Während hierzulande Ventilatoren auf Hochtouren laufen und Klimaanlagen für Abkühlung sorgen, setzen viele Menschen im Süden Europas auf etwas ganz anderes: jahrhundertealtes Wissen. In Ländern wie Spanien, Italien oder Griechenland gehört der Umgang mit extremer Sommerhitze zum Alltag – und viele der dort bewährten Tricks kommen ganz ohne Strom aus. Das Beste daran: Sie lassen sich auch ganz einfach bei uns umsetzen.
Was zunächst widersprüchlich klingt, ist in Südeuropa selbstverständlich: Sobald es draußen heiß wird, bleiben Fenster geschlossen. Gelüftet wird ausschließlich dann, wenn die Außenluft tatsächlich kühler ist als die Raumluft – also frühmorgens oder spät am Abend. Gleichzeitig werden Rollläden, Fensterläden oder blickdichte Vorhänge geschlossen, damit die Sonne die Räume gar nicht erst aufheizen kann.
Der entscheidende Vorteil: Die kühle Nachtluft bleibt möglichst lange in der Wohnung gespeichert. Wer hingegen tagsüber bei 30 Grad oder mehr die Fenster öffnet, holt sich die Hitze direkt ins Wohnzimmer.
Damit der Effekt möglichst groß ist, sollte morgens oder abends für einige Minuten kräftig durchgelüftet werden. Idealerweise werden gegenüberliegende Fenster geöffnet, damit Durchzug entsteht und die warme Innenluft schnell entweichen kann. Noch bevor die Sonne Kraft gewinnt, sollten Fenster und Sonnenschutz wieder geschlossen werden. Gerade an Hitzetagen kann diese einfache Gewohnheit die Raumtemperatur spürbar angenehmer halten, ganz ohne technische Hilfsmittel.
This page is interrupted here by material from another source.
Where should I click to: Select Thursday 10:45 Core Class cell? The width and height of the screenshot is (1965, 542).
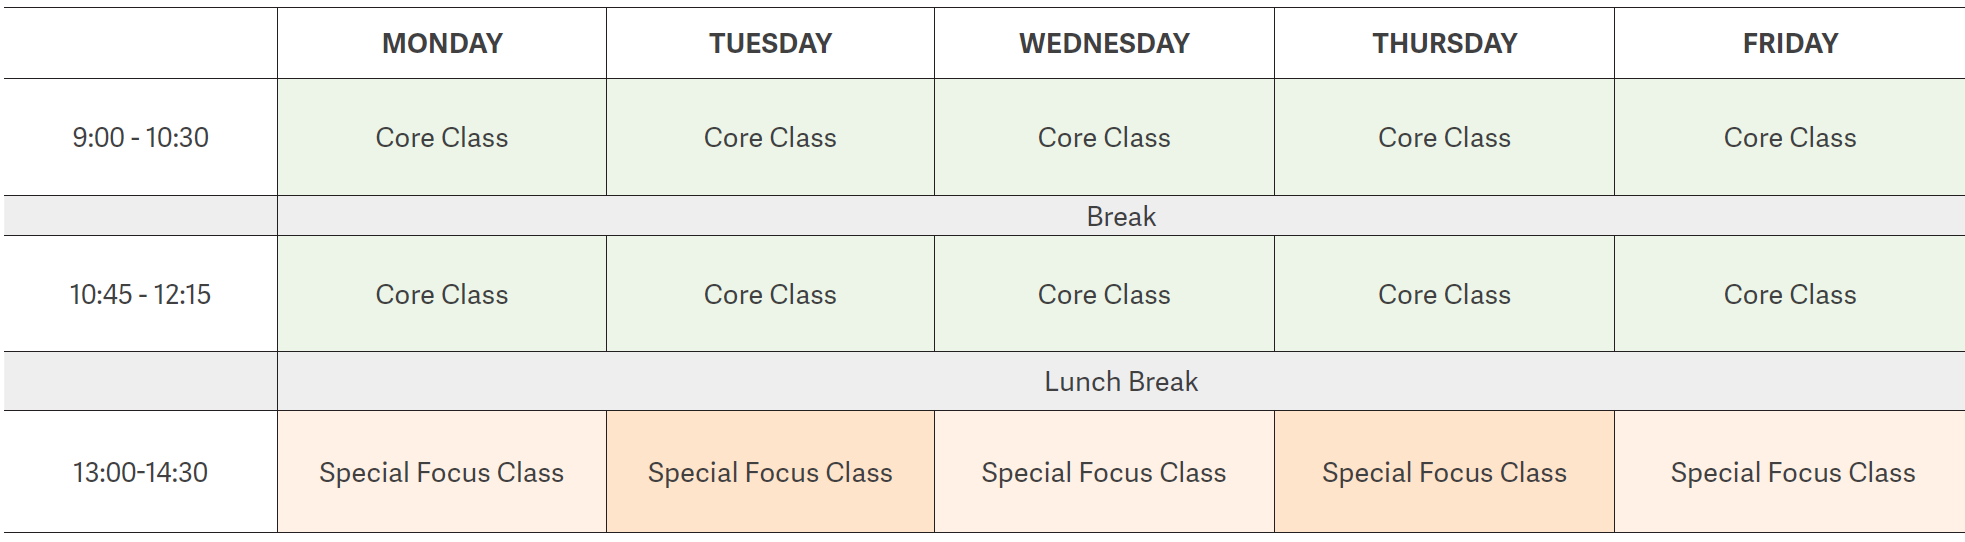click(x=1444, y=294)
In vielen südeuropäischen Haushalten gilt außerdem eine einfache Regel: Alles, was zusätzliche Wärme erzeugt, wird möglichst auf die Abendstunden verschoben. Backofen, Geschirrspüler oder Wäschetrockner bleiben tagsüber häufig ausgeschaltet, weil sie die Wohnung unnötig aufheizen.
Auch kleinere Maßnahmen helfen: Wer mittags kalte Speisen statt warmer Gerichte zubereitet, auf unnötig eingeschaltete Elektrogeräte verzichtet oder energiesparende Beleuchtung nutzt, verhindert, dass sich die Räume zusätzlich erwärmen.